Theresa May faced outright hostility when she spoke at the Police Federation today, in what became a bruising encounter for the home secretary.
Her appearance was even more humiliating than last year, when she was met by total silence when she gave her speech to officers.
"These are reforms every police officer should welcome," she told the hall, which started laughing at the home secretary.
""These reforms are in the long term interests of the police.
"The right to strike is simply not on the table."
Later cheers broke out in the hall when federation member Dave Bennett told Ms May: "Home secretary, I believe you are a disgrace".
Writing for politics.co.uk, chairman of the constables committee of the Police Federation Julie Nesbit said officers felt Ms May treated them with "under-estimation and contempt".
She added: "We now feel a line has been crossed, and worst of all, there are no significant signs that the government are prepared to listen to the very real concerns our members have about our ability to deliver the service we, as members of the public, expect and deserve."
Federation members are angry at a planned 20% budget cut, a radical overhaul of pay and conditions and the privatisation of key jobs in the force.
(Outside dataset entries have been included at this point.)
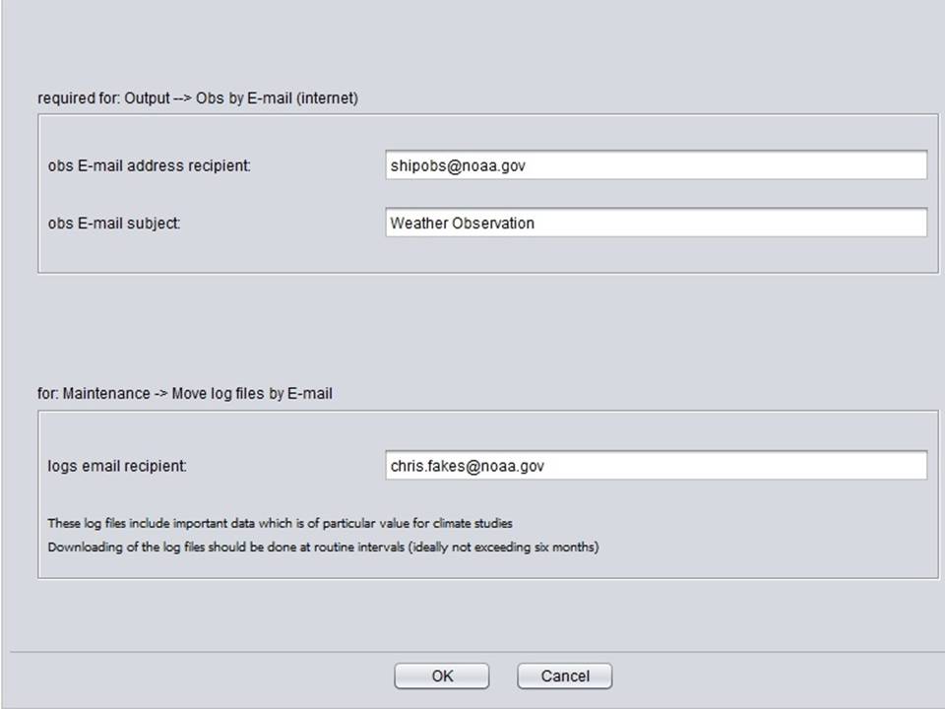Focus the obs E-mail subject input box
Screen dimensions: 945x709
click(x=656, y=223)
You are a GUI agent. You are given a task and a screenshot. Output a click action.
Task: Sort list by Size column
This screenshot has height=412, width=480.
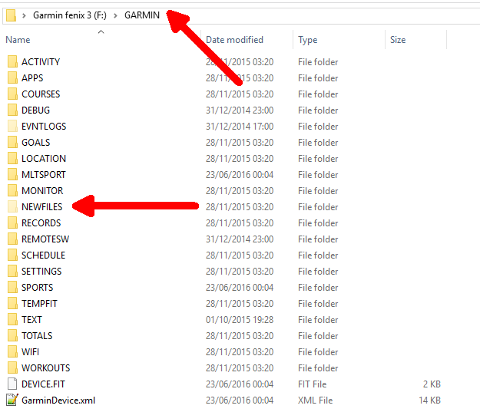(x=398, y=40)
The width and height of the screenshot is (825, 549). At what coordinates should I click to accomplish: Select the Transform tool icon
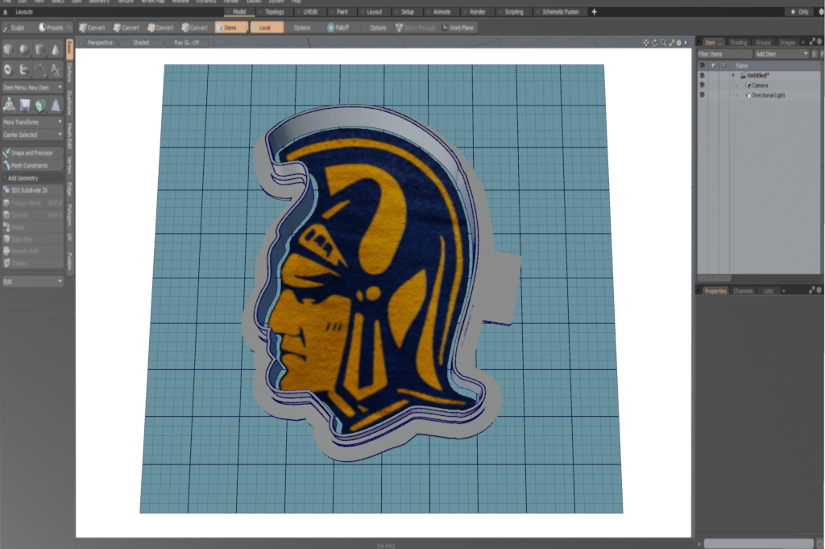8,104
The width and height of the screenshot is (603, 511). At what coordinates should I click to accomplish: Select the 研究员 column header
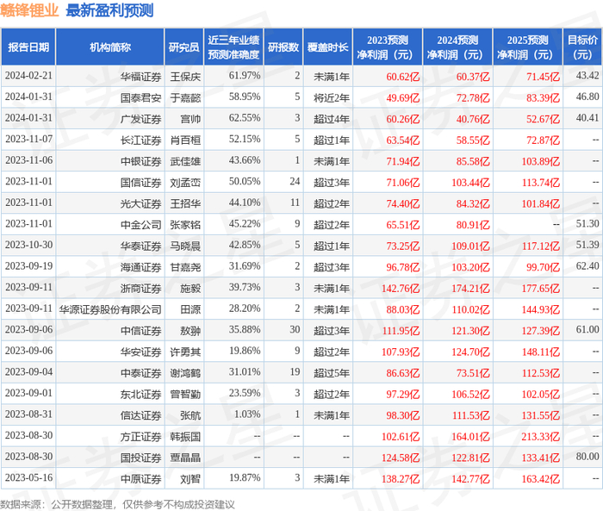(183, 47)
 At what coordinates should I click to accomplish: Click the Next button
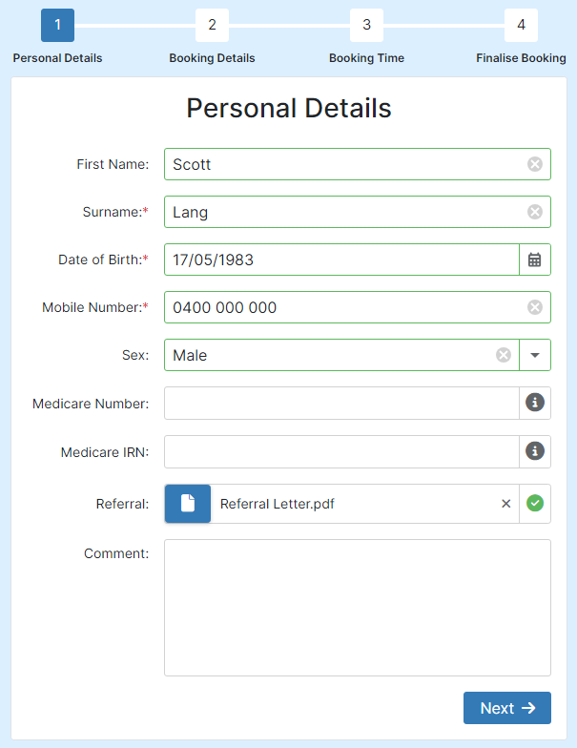click(x=507, y=708)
The review into police pay and conditions recommended cutting work benefits, lifting the ban on compulsory redundancies, disciplining officers who failed fitness tests, ending the system whereby officers retire after 30 years, allowing high achievers to enter at inspector level and base-line academic requirements.
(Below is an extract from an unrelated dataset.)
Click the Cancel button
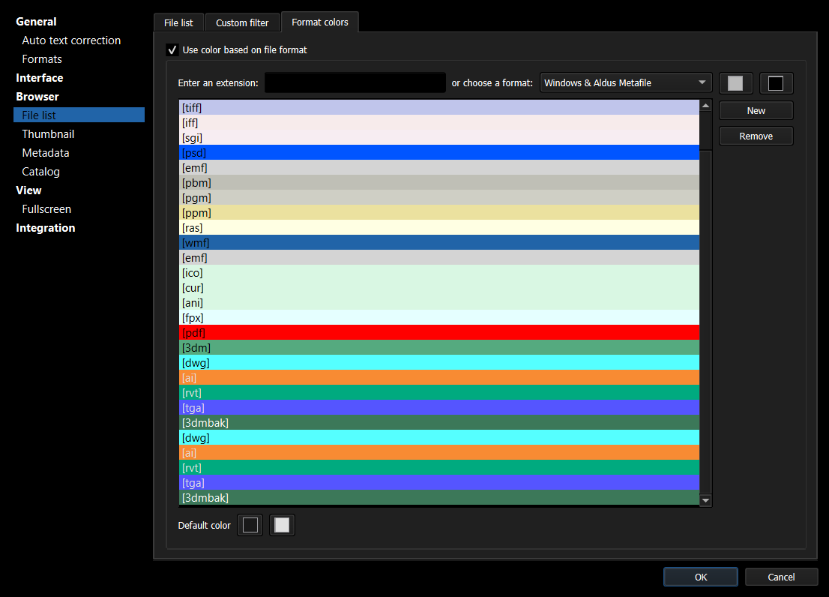 (781, 577)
Paul McKeever, Police Federation chairman, told Ms May: "This is a bad deal for the police service.
"We have less resilience, fewer warranted officers, a weakened front line and a radically altered model of British policing.
"You are on the precipice of destroying a police service that is admired and replicated throughout the world."
Current police numbers are already at an all time low, with just 136,000 officers remaining, according to official government figures.
A Home Office spokesman said: "As a service spending some £14bn a year it is right for the police to make their contribution to reducing the record budget deficit.
"Existing police pay and conditions were designed more than 30 years ago which is why we asked Tom Winsor to carry out his independent review.
"We will continue to ensure that police officers are rewarded for doing an exceptional job."